The collector sends Emit objects of the same key to the same pipe. On each pipe sits a corresponding reducer doing it’s work. If there is no pipe and reducer, they are created and started as needed. “reducer_chans” is of type map[string]chan Emit.

// abbrivated code

func collector(emitter chan Emit, result chan Emit) {

  for e := range emitter {

    rchan, exists := reducer_chans[e.Key]

    if !exists {

      rchan = make(chan int, BUFSIZE)

      reducer_chans[e.Key] = rchan  

      go reducer(e.Key, rchan, result)

    }

    rchan <- e.Value

  }

}

Reducer

The reducer sits at the end of each pipe and sums up all the Emit values. What exactly the “reduce” operation is, is defined in the Emit object (in this case just a plain inplace “+”).

// abbrivated code

func reducer(k string, in chan int, result chan Emit) {

  res := EmitNull(k)

  for val := range in {

    res.ReduceValue(&val)

  }

  result <- res

}

Outputter

The output is trivial, just lists the incoming results.

Scaling

I’ve run this code on a 24 Core machine with shared memory. (24x Intel Xeon X7460 @ 2.66GHz / 128GB RAM). During my benchmarks, the average load was 2-5.

Here is a plot showing the total running time vs. the number of mappers.

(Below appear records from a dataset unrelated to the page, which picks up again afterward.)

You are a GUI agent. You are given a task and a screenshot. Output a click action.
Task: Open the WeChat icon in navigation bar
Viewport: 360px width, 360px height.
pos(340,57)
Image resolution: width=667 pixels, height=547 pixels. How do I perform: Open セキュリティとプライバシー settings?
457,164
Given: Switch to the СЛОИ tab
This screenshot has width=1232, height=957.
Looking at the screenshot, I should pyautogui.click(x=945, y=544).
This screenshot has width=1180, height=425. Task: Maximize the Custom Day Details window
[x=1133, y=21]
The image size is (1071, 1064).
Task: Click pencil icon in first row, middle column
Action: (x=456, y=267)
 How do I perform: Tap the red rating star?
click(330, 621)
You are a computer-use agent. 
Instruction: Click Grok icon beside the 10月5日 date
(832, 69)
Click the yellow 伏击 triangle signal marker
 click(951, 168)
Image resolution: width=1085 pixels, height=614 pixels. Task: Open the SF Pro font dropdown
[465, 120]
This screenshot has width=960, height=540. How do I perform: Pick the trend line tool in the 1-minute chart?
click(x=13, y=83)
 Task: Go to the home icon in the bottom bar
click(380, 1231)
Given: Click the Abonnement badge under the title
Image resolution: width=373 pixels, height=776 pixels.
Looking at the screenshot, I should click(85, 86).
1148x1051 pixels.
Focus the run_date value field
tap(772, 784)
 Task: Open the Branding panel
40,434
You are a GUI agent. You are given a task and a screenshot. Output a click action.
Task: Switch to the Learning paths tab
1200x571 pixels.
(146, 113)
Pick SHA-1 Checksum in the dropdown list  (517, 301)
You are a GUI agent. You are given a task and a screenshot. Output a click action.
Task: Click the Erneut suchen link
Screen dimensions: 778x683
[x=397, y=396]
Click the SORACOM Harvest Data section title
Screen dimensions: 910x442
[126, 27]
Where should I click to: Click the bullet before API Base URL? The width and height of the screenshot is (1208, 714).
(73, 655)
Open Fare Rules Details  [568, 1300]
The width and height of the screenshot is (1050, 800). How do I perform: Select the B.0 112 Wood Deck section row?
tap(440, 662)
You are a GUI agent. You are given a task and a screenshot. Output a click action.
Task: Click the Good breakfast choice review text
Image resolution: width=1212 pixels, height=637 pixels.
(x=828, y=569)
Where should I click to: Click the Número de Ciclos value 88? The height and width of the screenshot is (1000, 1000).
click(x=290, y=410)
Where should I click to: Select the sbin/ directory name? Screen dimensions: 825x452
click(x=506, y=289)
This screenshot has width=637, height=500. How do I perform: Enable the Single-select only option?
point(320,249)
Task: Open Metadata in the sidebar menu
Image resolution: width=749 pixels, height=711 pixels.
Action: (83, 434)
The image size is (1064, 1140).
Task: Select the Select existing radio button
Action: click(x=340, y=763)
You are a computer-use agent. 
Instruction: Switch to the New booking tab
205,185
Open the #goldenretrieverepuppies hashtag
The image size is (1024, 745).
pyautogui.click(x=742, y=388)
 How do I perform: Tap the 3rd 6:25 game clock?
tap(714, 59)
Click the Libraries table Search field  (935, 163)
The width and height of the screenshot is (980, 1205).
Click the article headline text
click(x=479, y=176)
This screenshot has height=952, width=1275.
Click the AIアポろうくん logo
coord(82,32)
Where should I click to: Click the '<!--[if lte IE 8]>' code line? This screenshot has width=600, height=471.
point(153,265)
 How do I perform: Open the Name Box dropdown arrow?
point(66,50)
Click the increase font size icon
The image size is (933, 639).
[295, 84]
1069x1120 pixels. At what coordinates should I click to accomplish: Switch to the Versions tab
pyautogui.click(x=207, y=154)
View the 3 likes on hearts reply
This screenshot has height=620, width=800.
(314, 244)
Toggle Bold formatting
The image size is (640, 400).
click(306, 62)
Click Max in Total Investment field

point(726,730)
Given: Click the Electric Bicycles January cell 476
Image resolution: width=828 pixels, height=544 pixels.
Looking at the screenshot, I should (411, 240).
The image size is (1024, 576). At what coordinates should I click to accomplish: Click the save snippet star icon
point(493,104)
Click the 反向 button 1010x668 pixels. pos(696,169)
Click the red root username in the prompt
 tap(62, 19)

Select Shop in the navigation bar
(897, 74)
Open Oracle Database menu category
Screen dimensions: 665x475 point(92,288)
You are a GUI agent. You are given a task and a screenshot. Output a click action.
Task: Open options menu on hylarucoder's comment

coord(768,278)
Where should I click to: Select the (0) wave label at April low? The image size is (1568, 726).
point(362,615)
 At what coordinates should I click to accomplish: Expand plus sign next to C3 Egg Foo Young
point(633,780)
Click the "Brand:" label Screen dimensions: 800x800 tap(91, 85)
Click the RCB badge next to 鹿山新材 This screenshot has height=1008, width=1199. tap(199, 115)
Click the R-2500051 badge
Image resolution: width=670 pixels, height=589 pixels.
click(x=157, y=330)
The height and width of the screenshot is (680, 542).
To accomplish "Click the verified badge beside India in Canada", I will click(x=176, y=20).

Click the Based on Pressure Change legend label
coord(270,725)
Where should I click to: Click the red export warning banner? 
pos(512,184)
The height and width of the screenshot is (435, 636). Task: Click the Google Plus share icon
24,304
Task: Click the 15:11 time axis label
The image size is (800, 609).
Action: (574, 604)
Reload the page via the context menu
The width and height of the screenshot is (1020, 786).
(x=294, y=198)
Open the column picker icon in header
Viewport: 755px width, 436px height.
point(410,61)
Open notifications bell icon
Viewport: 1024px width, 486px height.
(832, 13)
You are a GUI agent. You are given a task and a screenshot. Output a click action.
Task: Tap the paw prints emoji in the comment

Two observations: First, due to the overall overhead it there isn’t any improvement above 12 parallel goroutines. My observations with different workloads (I simply iterated the whole data a couple of times to increase the volume) indicates, that it depends on the biggest chunk of data and the number of individual tasks how well it scales. My second observation is, that it doesn’t matter if you start too many mappers! There is a slight increase in the runtime (0.2 s from 8.8 to 9.0), but that’s rather insignificant.

Here some timing numbers:

# mappers

total ex. time [s]

net total mappers [s]

ratio

1

82.0

81.9

0.998

2

42.9

84.4

1.966

6

16.6

89.4

5.368

12

10.3

96.9

9.419

24

8.7

135.12

15.514

Outlook

In a more generic setting, it would be interesting to send function objects directly to each mapper and reducer to make the implementation more flexible. Here is an example of sending a generic function object to another goroutine, evaluating it, and returning the answer (see “funcobj” in the sources for the complete example)

First, a function creating a function object with closure for a local value x:

func f1(start int) func() int {

  x := start

  ret := func() int {

    x = 2*x+1

    return x

  }

  return ret

}

Then, a goroutine to evaluate functions in a pipe:

func eval(c chan func() int, ret chan int) {

  for f := range c {

    ret <- f()

  }

}


Finally, for the main program one needs to get a function object

  f10 := f1(10)

and create the goroutine for evaluation:
  go eval(c, ret)

and do the communication:
  c <- f10
 println("return f10: ",  <-ret)

This prints the expected value 21.

RPC /w GOB or JSON serialization

Another interesting enhancement would be to make this available on a cluster. The enhancement is simple: Each mapper, when started, is assigned to talk to a client over the network, i.e. a network IP adress with a portnumber. Each such client listens to incoming RPC calls, executes the code and returns the emit values in a key/value map. Then, the main program iterates over that map and passes on the Emit values to the collector.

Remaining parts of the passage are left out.